• **GOAL**
Below, find the entry line containing "Expand the Swatches Image Size dropdown" and lay out every line from that one through the end of the entries as a numbered list, leaving out blank lines.
--- PROVIDED DATA ---
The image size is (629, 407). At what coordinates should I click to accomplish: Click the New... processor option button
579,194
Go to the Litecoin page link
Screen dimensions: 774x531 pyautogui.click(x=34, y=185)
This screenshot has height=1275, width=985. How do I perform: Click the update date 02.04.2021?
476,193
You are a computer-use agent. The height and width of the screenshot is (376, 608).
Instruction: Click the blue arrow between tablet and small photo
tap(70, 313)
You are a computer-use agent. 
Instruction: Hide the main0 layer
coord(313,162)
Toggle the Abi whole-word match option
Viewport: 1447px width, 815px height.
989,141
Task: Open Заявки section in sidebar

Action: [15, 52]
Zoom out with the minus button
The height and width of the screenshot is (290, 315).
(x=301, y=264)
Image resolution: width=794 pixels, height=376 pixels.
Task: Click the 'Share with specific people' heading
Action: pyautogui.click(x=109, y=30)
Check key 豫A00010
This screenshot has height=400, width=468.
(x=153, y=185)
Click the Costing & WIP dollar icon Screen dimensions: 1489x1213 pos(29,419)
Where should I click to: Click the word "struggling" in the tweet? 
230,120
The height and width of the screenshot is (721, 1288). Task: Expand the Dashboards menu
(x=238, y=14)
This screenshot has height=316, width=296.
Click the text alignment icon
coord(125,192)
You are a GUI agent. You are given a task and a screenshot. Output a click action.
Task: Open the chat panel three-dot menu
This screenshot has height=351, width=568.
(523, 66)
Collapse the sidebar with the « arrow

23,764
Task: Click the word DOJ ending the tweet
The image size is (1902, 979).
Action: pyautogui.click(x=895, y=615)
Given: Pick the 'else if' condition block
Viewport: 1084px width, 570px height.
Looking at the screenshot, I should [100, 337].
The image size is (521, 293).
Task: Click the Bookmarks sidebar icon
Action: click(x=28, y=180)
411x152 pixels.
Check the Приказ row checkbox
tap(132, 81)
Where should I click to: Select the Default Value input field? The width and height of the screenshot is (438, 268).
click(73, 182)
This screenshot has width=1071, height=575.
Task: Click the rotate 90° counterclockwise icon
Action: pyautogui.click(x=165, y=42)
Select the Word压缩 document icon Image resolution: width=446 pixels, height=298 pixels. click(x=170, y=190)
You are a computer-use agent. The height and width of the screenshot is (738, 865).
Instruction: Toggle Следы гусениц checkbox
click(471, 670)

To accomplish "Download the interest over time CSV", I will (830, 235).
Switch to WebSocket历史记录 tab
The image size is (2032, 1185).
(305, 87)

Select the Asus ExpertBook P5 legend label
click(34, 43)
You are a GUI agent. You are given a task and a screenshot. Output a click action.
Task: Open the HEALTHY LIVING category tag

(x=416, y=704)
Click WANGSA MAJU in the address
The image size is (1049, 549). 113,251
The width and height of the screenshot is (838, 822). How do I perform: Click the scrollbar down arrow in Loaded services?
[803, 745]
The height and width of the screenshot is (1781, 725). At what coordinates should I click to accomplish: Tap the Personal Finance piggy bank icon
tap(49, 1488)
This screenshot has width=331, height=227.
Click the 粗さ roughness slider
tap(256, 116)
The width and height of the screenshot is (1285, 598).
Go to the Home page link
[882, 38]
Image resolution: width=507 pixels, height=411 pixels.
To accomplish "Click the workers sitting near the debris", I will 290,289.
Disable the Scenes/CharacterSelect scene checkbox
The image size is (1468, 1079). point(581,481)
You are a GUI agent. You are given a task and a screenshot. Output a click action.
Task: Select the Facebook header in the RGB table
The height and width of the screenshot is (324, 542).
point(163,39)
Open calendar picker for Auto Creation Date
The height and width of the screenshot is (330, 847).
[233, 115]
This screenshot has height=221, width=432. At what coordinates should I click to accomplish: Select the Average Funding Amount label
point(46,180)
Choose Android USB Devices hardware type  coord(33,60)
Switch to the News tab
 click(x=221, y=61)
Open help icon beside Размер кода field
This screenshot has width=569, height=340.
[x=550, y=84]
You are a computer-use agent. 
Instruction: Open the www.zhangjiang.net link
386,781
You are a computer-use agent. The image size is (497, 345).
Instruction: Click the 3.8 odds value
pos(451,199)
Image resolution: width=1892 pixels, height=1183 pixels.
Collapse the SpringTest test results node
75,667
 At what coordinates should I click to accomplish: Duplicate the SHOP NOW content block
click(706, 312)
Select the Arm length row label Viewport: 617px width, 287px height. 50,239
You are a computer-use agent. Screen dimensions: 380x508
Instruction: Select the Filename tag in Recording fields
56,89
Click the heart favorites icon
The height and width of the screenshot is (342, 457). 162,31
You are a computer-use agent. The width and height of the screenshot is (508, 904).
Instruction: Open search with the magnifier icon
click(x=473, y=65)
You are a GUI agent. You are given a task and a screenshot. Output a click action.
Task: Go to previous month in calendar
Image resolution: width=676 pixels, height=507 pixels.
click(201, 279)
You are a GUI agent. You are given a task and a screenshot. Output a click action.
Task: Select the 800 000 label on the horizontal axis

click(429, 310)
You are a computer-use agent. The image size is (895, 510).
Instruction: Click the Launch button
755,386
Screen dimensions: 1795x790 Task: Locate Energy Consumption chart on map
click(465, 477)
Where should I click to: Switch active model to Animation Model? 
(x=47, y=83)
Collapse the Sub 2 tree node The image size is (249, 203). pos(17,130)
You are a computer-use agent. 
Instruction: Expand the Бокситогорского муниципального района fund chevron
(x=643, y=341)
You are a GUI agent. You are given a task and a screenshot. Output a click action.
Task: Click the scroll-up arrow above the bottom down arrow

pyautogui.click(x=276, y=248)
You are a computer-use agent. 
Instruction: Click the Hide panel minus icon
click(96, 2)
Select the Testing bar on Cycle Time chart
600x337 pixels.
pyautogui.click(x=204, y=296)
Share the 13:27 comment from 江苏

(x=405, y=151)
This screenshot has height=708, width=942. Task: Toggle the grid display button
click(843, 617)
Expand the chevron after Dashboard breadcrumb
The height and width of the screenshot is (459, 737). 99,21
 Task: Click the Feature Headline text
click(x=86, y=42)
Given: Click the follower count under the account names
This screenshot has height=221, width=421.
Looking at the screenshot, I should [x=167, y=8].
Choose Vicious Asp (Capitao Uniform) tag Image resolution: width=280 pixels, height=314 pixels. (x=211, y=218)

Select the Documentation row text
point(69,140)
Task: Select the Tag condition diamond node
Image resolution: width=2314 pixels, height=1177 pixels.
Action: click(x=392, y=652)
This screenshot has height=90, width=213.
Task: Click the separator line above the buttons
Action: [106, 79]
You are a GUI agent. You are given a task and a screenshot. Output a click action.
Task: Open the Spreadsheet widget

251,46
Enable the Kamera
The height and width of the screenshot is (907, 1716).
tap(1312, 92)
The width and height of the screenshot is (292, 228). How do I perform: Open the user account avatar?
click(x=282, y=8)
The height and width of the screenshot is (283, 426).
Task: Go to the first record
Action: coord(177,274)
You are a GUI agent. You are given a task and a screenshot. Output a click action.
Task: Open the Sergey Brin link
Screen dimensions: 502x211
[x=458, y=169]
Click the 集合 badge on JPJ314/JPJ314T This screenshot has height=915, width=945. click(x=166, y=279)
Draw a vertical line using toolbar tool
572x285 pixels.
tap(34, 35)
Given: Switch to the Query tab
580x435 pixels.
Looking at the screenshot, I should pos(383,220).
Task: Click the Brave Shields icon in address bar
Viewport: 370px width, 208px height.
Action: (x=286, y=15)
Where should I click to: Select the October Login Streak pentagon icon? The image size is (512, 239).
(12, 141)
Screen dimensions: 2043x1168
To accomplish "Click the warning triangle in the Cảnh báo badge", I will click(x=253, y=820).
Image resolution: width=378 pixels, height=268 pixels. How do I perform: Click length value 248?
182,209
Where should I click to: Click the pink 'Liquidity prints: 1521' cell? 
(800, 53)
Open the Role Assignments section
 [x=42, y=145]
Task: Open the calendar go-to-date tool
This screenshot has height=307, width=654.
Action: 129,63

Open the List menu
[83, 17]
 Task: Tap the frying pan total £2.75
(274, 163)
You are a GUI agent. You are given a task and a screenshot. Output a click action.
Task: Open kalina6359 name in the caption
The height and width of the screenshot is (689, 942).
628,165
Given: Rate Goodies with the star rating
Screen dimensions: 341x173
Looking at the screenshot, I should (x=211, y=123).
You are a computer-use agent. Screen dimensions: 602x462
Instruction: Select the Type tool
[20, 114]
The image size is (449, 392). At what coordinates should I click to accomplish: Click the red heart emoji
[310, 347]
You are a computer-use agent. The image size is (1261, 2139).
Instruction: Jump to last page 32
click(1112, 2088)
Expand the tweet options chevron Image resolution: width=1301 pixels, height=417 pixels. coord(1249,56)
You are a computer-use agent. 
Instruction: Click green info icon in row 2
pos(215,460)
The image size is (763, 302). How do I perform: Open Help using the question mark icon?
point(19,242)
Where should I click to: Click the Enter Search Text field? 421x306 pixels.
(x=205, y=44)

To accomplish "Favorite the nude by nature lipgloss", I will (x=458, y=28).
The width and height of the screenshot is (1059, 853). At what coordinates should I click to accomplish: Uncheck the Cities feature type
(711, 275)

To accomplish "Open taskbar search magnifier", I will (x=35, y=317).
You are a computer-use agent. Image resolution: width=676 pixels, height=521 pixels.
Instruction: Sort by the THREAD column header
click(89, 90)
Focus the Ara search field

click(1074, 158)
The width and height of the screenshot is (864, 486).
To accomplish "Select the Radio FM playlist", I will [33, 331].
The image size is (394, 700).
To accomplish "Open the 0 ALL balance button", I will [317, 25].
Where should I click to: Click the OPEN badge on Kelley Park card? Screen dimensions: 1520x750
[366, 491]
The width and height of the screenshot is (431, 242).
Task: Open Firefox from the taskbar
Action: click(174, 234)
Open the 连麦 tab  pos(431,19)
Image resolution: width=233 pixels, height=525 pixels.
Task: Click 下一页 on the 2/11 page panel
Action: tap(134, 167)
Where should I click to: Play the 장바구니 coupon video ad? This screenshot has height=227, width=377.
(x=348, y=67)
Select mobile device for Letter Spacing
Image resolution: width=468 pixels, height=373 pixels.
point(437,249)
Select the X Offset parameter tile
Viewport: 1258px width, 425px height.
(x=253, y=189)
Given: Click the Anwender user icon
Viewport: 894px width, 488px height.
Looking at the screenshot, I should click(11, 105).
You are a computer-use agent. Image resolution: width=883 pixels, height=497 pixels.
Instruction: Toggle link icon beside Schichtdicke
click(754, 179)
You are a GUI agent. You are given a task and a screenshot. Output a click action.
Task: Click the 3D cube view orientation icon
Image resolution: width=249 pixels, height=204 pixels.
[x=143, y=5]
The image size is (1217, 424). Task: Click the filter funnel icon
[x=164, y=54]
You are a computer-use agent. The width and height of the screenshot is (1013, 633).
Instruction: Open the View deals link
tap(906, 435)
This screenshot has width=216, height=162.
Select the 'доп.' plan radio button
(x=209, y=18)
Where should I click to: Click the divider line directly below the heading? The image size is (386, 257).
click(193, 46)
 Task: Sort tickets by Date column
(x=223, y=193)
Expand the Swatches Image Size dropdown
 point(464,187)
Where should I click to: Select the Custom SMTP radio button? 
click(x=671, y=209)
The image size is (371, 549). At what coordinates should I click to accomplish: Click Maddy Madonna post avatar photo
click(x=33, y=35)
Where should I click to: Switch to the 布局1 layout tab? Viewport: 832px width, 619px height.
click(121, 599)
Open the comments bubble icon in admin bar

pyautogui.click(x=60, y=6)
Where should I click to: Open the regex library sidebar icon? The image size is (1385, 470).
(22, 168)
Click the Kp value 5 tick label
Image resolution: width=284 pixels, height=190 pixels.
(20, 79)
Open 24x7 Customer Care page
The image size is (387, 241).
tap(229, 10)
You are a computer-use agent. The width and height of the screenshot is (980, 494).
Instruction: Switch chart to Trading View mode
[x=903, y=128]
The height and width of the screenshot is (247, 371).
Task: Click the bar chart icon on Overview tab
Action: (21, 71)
---
• **CORRECT RESPONSE**
1. Expand the Swatches Image Size dropdown
2.  point(464,187)
3. Where should I click to: Select the Custom SMTP radio button? 
4. click(x=671, y=209)
5. The image size is (371, 549). At what coordinates should I click to accomplish: Click Maddy Madonna post avatar photo
6. click(x=33, y=35)
7. Where should I click to: Switch to the 布局1 layout tab? Viewport: 832px width, 619px height.
8. click(121, 599)
9. Open the comments bubble icon in admin bar
10. pyautogui.click(x=60, y=6)
11. Where should I click to: Open the regex library sidebar icon? The image size is (1385, 470).
12. (22, 168)
13. Click the Kp value 5 tick label
14. Image resolution: width=284 pixels, height=190 pixels.
15. (20, 79)
16. Open 24x7 Customer Care page
17. The image size is (387, 241).
18. tap(229, 10)
19. You are a computer-use agent. The width and height of the screenshot is (980, 494).
20. Instruction: Switch chart to Trading View mode
21. [x=903, y=128]
22. The height and width of the screenshot is (247, 371).
23. Task: Click the bar chart icon on Overview tab
24. Action: (21, 71)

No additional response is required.